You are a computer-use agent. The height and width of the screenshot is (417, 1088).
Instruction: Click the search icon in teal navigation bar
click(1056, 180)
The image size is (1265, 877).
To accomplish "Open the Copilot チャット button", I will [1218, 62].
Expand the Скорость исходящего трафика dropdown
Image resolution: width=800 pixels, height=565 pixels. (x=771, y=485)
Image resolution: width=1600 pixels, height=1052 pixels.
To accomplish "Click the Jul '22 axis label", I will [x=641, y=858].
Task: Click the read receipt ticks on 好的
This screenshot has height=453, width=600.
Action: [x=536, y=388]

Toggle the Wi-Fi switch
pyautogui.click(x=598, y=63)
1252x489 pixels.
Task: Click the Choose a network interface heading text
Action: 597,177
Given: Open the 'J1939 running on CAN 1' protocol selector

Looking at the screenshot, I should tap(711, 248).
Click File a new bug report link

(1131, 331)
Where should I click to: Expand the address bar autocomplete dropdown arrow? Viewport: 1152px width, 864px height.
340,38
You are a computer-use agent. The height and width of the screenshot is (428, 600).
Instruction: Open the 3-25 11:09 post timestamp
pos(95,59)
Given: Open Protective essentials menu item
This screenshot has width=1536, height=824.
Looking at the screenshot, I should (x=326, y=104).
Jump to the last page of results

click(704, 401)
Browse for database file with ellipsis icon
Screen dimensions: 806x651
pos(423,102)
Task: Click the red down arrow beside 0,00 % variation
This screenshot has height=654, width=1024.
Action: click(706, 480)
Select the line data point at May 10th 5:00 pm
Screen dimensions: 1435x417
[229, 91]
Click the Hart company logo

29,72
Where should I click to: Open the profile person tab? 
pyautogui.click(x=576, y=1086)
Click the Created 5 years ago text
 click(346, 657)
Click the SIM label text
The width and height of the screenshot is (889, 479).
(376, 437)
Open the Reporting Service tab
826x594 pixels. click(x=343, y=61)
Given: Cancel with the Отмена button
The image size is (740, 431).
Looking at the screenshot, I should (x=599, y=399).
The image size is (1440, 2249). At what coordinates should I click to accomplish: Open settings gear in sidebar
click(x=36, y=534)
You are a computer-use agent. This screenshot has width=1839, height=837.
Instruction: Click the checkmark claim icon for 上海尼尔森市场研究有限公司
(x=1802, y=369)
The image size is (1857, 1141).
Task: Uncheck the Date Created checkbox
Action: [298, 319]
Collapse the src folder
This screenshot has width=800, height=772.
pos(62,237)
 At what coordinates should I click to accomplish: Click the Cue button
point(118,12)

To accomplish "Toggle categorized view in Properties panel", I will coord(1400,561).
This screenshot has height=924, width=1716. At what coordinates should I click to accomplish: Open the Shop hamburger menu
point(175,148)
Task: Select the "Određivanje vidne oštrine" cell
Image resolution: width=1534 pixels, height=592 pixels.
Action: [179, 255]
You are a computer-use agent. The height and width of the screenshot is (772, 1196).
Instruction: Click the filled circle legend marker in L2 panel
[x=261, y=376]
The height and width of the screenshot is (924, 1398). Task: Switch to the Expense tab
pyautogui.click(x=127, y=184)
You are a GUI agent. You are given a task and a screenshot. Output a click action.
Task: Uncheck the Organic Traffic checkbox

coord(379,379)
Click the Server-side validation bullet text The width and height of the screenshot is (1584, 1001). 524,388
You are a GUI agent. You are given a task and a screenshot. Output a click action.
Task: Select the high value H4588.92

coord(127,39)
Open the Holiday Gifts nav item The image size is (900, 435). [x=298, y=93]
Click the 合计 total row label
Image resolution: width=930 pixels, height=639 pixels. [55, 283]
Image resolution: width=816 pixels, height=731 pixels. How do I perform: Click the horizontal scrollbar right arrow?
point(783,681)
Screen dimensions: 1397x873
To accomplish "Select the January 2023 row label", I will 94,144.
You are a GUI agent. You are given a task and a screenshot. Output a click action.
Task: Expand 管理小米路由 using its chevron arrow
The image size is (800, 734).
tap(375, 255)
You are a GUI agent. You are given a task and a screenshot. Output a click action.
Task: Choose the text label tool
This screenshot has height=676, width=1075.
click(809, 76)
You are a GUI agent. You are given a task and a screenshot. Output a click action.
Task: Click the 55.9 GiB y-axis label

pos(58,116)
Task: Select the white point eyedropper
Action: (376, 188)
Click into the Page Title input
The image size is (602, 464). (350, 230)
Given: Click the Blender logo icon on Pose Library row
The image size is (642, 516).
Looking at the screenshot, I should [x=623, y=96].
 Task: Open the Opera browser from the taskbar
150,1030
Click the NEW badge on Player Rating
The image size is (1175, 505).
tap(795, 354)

────────────────────

● **What the task requires**:
Without changing a single word, reproduce the entries above.

● **Answer to this problem**:
You are a computer-use agent. The height and width of the screenshot is (417, 1088).
Instruction: Click the search icon in teal navigation bar
click(1056, 180)
The image size is (1265, 877).
To accomplish "Open the Copilot チャット button", I will [1218, 62].
Expand the Скорость исходящего трафика dropdown
Image resolution: width=800 pixels, height=565 pixels. (x=771, y=485)
Image resolution: width=1600 pixels, height=1052 pixels.
To accomplish "Click the Jul '22 axis label", I will [x=641, y=858].
Task: Click the read receipt ticks on 好的
This screenshot has height=453, width=600.
Action: [x=536, y=388]

Toggle the Wi-Fi switch
pyautogui.click(x=598, y=63)
1252x489 pixels.
Task: Click the Choose a network interface heading text
Action: 597,177
Given: Open the 'J1939 running on CAN 1' protocol selector

Looking at the screenshot, I should tap(711, 248).
Click File a new bug report link

(1131, 331)
Where should I click to: Expand the address bar autocomplete dropdown arrow? Viewport: 1152px width, 864px height.
340,38
You are a computer-use agent. The height and width of the screenshot is (428, 600).
Instruction: Open the 3-25 11:09 post timestamp
pos(95,59)
Given: Open Protective essentials menu item
This screenshot has width=1536, height=824.
Looking at the screenshot, I should (x=326, y=104).
Jump to the last page of results

click(704, 401)
Browse for database file with ellipsis icon
Screen dimensions: 806x651
pos(423,102)
Task: Click the red down arrow beside 0,00 % variation
This screenshot has height=654, width=1024.
Action: click(706, 480)
Select the line data point at May 10th 5:00 pm
Screen dimensions: 1435x417
[229, 91]
Click the Hart company logo

29,72
Where should I click to: Open the profile person tab? 
pyautogui.click(x=576, y=1086)
Click the Created 5 years ago text
 click(346, 657)
Click the SIM label text
The width and height of the screenshot is (889, 479).
(376, 437)
Open the Reporting Service tab
826x594 pixels. click(x=343, y=61)
Given: Cancel with the Отмена button
The image size is (740, 431).
Looking at the screenshot, I should (x=599, y=399).
The image size is (1440, 2249). At what coordinates should I click to accomplish: Open settings gear in sidebar
click(x=36, y=534)
You are a computer-use agent. This screenshot has width=1839, height=837.
Instruction: Click the checkmark claim icon for 上海尼尔森市场研究有限公司
(x=1802, y=369)
The image size is (1857, 1141).
Task: Uncheck the Date Created checkbox
Action: [298, 319]
Collapse the src folder
This screenshot has width=800, height=772.
pos(62,237)
 At what coordinates should I click to accomplish: Click the Cue button
point(118,12)

To accomplish "Toggle categorized view in Properties panel", I will coord(1400,561).
This screenshot has height=924, width=1716. At what coordinates should I click to accomplish: Open the Shop hamburger menu
point(175,148)
Task: Select the "Određivanje vidne oštrine" cell
Image resolution: width=1534 pixels, height=592 pixels.
Action: [179, 255]
You are a computer-use agent. The height and width of the screenshot is (772, 1196).
Instruction: Click the filled circle legend marker in L2 panel
[x=261, y=376]
The height and width of the screenshot is (924, 1398). Task: Switch to the Expense tab
pyautogui.click(x=127, y=184)
You are a GUI agent. You are given a task and a screenshot. Output a click action.
Task: Uncheck the Organic Traffic checkbox

coord(379,379)
Click the Server-side validation bullet text The width and height of the screenshot is (1584, 1001). 524,388
You are a GUI agent. You are given a task and a screenshot. Output a click action.
Task: Select the high value H4588.92

coord(127,39)
Open the Holiday Gifts nav item The image size is (900, 435). [x=298, y=93]
Click the 合计 total row label
Image resolution: width=930 pixels, height=639 pixels. [55, 283]
Image resolution: width=816 pixels, height=731 pixels. How do I perform: Click the horizontal scrollbar right arrow?
point(783,681)
Screen dimensions: 1397x873
To accomplish "Select the January 2023 row label", I will 94,144.
You are a GUI agent. You are given a task and a screenshot. Output a click action.
Task: Expand 管理小米路由 using its chevron arrow
The image size is (800, 734).
tap(375, 255)
You are a GUI agent. You are given a task and a screenshot. Output a click action.
Task: Choose the text label tool
This screenshot has height=676, width=1075.
click(809, 76)
You are a GUI agent. You are given a task and a screenshot. Output a click action.
Task: Click the 55.9 GiB y-axis label

pos(58,116)
Task: Select the white point eyedropper
Action: (376, 188)
Click into the Page Title input
The image size is (602, 464). (350, 230)
Given: Click the Blender logo icon on Pose Library row
The image size is (642, 516).
Looking at the screenshot, I should [x=623, y=96].
 Task: Open the Opera browser from the taskbar
150,1030
Click the NEW badge on Player Rating
The image size is (1175, 505).
tap(795, 354)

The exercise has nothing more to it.